Another initiative is the ‘check and treat’ service for urinary tract infections (or UTI such as cystitis) — which affect up to 50 per cent of women at some point. Symptoms include pain, burning or stinging when passing urine and cloudy urine.
Patients are asked a few simple questions by the pharmacist and if this sounds like an uncomplicated UTI — with no blood in their urine or high temperature — they can buy a self-testing kit for £10.
To use this they download an app, which turns a smartphone camera into a ‘clinical grade analyser’ — like one they use in labs — which checks the colour of urine against a grading chart. If there is an infection, urine tends to be cloudy and darker.
This helps patients identify within minutes if they have an infection from the comfort of their own homes.
Mild infections may clear up on their own, but if the results suggest a more severe infection, patients can go back to the pharmacist who can offer advice and prescribe, if suitable, a three-day course of the antibiotic nitrofurantoin (the National Institute for Health and Care Excellence recommended first-line treatment for UTIs) at a further cost of £15. results from a seven-month pilot study by Boots in 2018 revealed 96 per cent of the 1,000 women who used it found the test kit easy to use. Almost 300 stores now offer the service. ANOTHEr
trial, launched in September, is offering video consultations between private GPs and the patient when they’re in a Boots pharmacy.
In collaboration with LIVI, which provides video consultations with GPs based in England, and using a confidential consultation room and instore tablet computer, patients can have a video consultation with a GP, who can provide medical advice, and a prescription and referrals if needed, at a time that is convenient to them.
Pharmacists may help during the consultation by carrying out basic checks, for example a blood pressure reading, for the GP to help with their diagnosis or before prescribing medication. By having these checks done in store by a pharmacist, it can allow patients to have their health concern resolved in some circumstances without the need to visit their GP surgery.
‘Many consultations can be carried out by questioning rather than examining the patient,’ says richard Bradley.
‘With this service, the patient has the same checks done as they would do in a GP surgery, but instead they are done by a trained pharmacist who can tell the GP the results via video-link.’

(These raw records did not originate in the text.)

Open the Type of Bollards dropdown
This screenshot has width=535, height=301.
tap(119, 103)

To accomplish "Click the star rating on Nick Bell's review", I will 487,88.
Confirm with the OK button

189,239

The private skin and molescanning services, available in around 50 Boots stores, use a special scanner to take an image of the area of concern and this is sent directly to a consultant dermatologist for diagnosis. results are sent to patients within a week for moles, and two days for skin conditions.
The scans cover conditions such as acne, eczema, rosacea, ringworm and psoriasis, and are suitable for adults and children aged two and above. If a treatment is recommended by the dermatologist, a private prescription can be obtained through Boots.
Mole scanning is only for adults over the age of 18.
Most of these additional services are provided privately and so incur a charge; the check and treat service for UTIs costs up to £25, scanning a single mole is £35 and a private flu jab is £12.99.
Although flu vaccinations are available everywhere, generally it is the bigger stores that offer these new services.
‘In ten years’ time, pharmacy services at Boots will be almost unrecognisable; pharmacists will spend less time dispensing and more time offering clinical services,’ says richard Bradley.
‘Through our investment in digitising pharmacy, our pharmacists will have more time to bring even greater value to the overall primary care system, offering greater choice and access to healthcare.
‘Our message to patients is that if you come to us with a health problem, we may very well be able to help you out.’